- Born: Katalin Korinthus 11 May 1953 Miskolc, Hungary
- Died: 25 October 2020 (aged 67)
- Occupation(s): teacher, politician

= Katalin Korinthus =

Hungarian politician (1953–2020)

Katalin Korinthus (11 May 1953 – 25 October 2020) was a Hungarian teacher and politician who served as an MP.

==Career==
Korinthus graduated from Sárospatak Teacher Training College in 1975 as a lower school teacher and from Lajos Kossuth University in 1980 as a R&D pedagogue. From 1975 until 1980 she taught in No. 3 Primary School and from 1982 until 1992 in Ottó Herman Primary School in Miskolc respectively.

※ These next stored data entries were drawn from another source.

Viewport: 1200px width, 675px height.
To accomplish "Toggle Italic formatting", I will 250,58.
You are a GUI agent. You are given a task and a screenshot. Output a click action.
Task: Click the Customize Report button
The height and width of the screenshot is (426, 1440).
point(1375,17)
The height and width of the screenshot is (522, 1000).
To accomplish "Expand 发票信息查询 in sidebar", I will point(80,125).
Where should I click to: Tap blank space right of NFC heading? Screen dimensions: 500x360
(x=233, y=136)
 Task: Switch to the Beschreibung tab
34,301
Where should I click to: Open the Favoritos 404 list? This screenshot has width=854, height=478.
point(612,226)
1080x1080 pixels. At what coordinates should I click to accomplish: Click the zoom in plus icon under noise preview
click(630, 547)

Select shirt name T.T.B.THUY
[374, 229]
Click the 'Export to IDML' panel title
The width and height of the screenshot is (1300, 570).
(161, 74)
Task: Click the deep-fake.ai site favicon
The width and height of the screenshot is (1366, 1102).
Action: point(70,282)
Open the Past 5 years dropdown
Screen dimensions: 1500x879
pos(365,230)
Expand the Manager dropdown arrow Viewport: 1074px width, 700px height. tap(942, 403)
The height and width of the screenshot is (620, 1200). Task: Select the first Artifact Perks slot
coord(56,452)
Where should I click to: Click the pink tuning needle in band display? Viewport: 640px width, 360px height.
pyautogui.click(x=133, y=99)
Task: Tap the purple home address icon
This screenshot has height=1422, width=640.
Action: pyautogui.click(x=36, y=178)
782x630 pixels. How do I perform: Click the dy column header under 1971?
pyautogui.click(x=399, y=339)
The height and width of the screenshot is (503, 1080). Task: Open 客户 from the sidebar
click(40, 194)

From 1975 until 1992 Korinthus was a member of labor unions of pedagogy. She was a member of MSZP from 1989. From 1990 until 1994 she was a councillor in Miskolc City Council. She ran for a seat in the National Assembly in 1990, 1994 and 1998. She had a seat in the National Assembly from constituency no. 3 of Borsod-Abaúj-Zemplén County during the Horn administration (1994-1998). She was a Member of the Committee for Culture and Press Affairs.

Korinthus was an active volunteer and member in numerous associations and foundations, including Roma-Hungarian Friendship Society.

==Private life==
Korinthus had been married twice. She married Attila Mihályi in 1973, who died in 1976. Their daughter, Helga, a sociologist, was born in 1975. Her first husband died in 1976.
She married assistant professor Péter Tóth in 1977, they had a daughter, Petra. This marriage ended in divorce in 1981.

She died from COVID-19 on 25 October 2020, in Hungary.